El programa permitirá que algunos usuarios con cuentas eliminadas puedan solicitar la creación de un nuevo canal, siempre que cumplan con ciertos requisitos. La empresa evaluará cada caso individualmente, considerando la naturaleza y frecuencia de las infracciones previas, así como el comportamiento reciente del solicitante fuera de la plataforma.
No todos serán elegibles: YouTube dejó claro que seguirá bloqueando a quienes hayan cometido infracciones graves, como violaciones de derechos de autor, amenazas a la seguridad infantil o contenidos que vulneren sus principios de “responsabilidad”.
Este cambio de enfoque llega poco después de que YouTube llegara a un acuerdo judicial con el expresidente Donald Trump, comprometiéndose a pagar 24,5 millones de dólares para cerrar una demanda relacionada con la suspensión de su cuenta tras el asalto al Capitolio en enero de 2021.
El anuncio también se alinea con una tendencia más amplia entre plataformas digitales como Meta y X (antes Twitter), que han empezado a relajar sus políticas de moderación tras los desafíos enfrentados durante la pandemia de COVID-19 y las elecciones presidenciales de 2020, marcadas por una oleada de desinformación.
Según documentos enviados por Alphabet —empresa matriz de YouTube— al Congreso estadounidense, ya en septiembre pasado se habían introducido cambios en las normas comunitarias, especialmente en temas de salud pública y procesos electorales.
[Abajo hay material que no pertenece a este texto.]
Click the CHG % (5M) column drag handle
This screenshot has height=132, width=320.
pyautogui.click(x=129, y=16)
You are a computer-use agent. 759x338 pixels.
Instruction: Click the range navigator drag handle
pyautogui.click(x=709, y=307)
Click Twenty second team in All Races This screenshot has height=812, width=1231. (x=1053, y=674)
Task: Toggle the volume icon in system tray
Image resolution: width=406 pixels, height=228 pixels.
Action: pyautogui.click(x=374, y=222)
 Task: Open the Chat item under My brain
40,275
Hasta ahora, los creadores vetados enfrentaban un bloqueo permanente, sin más opciones que un proceso de apelación. Sin embargo, con esta nueva medida, los afectados podrán volver a la plataforma un año después de la eliminación de su cuenta, siempre y cuando no hayan eliminado su canal por iniciativa propia.
Quienes logren el reingreso no recuperarán sus canales antiguos, seguidores ni monetización previa. Sin embargo, podrán crear nuevos contenidos —incluso republicar material antiguo—, siempre que cumpla con las políticas vigentes.
Este programa piloto se implementará en los próximos meses, y YouTube adelantó que lo hará con “precaución”, asegurando que la seguridad de la comunidad seguirá siendo la prioridad.